On Mon, Feb 15, 2021 at 02:54:52PM +0000, Laurent Bercot wrote:
> The options! The options need to be all compatible. :) And for
> "shutdown", they would never implement a wrapper themselves, I would
> have to do it for them - which is exactly what I did, although it's
> a C program that actually implements shutdown, not a wrapper around an
> atd program I can't assume will be present on the system.
OK, now I understand their excuse. Nevertheless I still do not think
all these necessarily require something like `shutdownd'; even in the
absence of `atd', chainloading a backgrounding timer for `shutdown' is
not a big exercise with execline (which is perhaps exactly what you have
already done in `s6-linux-init-maker').
> What army? By the time the final kill happens, the service manager
> has brought everything down, and shutdownd has cleaned up the scandir,
> only leaving it with what *should* be restarted. You seem to think
> I haven't given these basic things the two minutes of attention they
> deserve.
Sorry then, I did not see that in the documentation; now the scandir
cleanup contributes some additional complexity. Since the mechanism
behind `shutdownd' does not seem to be adequately explained at least to
me, here I explicitly do not conclude this addition is worthy or not.
> Conceptually, the "old-fashioned" approach may be simpler, yes.
> Implementationally, I disagree that it is, and I'll give you a very
> simple example to illustrate it, but it's not the only thing that
> implementations must pay attention to, there are a few other quirks
> that I've stumbled upon and that disappear when s6-svscan remains
> pid 1 until the very end. [...] after ["wait { }"], you need to make
> sure to unmount filesystems immediately [...]

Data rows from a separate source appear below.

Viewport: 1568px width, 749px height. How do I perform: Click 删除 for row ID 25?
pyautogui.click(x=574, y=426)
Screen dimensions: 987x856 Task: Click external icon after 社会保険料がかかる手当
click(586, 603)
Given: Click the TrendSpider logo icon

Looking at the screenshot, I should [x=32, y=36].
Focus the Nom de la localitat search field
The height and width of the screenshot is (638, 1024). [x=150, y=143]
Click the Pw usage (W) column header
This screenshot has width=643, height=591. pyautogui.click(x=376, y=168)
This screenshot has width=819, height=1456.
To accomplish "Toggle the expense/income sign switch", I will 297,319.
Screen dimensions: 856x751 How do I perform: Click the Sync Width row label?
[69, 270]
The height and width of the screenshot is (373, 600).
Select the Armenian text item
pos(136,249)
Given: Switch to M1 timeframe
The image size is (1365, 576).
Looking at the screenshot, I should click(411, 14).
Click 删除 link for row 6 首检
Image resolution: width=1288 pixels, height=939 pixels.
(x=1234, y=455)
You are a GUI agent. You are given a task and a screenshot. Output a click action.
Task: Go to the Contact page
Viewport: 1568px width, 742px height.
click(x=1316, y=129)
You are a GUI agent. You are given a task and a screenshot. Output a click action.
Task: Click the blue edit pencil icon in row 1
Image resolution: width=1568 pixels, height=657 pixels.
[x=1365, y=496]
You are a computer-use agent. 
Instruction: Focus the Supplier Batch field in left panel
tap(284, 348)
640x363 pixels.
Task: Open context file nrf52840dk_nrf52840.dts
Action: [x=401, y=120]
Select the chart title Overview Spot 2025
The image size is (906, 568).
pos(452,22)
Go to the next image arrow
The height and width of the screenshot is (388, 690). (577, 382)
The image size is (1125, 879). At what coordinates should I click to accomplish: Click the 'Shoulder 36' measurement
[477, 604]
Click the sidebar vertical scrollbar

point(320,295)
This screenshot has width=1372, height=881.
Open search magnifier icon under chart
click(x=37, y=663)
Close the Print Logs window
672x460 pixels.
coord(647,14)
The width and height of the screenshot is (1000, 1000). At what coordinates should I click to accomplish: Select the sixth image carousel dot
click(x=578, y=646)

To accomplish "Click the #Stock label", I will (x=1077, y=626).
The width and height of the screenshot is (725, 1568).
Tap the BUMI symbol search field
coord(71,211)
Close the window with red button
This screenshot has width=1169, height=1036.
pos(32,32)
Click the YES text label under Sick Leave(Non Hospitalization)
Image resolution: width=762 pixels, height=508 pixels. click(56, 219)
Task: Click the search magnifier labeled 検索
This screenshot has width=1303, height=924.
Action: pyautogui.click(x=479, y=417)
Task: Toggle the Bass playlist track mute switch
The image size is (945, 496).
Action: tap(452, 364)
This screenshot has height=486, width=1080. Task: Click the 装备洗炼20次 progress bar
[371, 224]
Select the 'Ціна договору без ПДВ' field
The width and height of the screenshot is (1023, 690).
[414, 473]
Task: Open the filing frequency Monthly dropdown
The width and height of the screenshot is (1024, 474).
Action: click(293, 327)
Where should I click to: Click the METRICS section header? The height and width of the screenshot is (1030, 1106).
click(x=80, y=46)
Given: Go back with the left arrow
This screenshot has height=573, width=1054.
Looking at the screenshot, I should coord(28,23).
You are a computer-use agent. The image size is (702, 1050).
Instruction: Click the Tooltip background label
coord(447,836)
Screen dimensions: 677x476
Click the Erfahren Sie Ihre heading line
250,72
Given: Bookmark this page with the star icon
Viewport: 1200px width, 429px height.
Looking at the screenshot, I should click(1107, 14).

This is not exactly what older s6-linux-init actually do, which has
been mimicked by slew. As long as the procedure between `wait { }' and
`umount' does not produce orphans, the `umount' will be fine. I have
noticed you saying "a shell does not give ordering guarantees when it
gets a SIGCHLD", but it seems to me that the no-orphan requirement can
be verified by ensuring no commands involved gets backgrounded. Of
course, feel free to correct that; more importantly, may I request you
to list the quirks you have encountered? Only by that may we really see
how much the remaining `s6-svscan' brings, in comparison with how much
it takes (see my paragraph above).
> If your shutdown sequence is e.g. written in Lisp, and your Lisp
> interpreter handles pid 1 duties correctly, okay, that's fair, but
> that's *two* programs that need to do it, when one would be enough. [...]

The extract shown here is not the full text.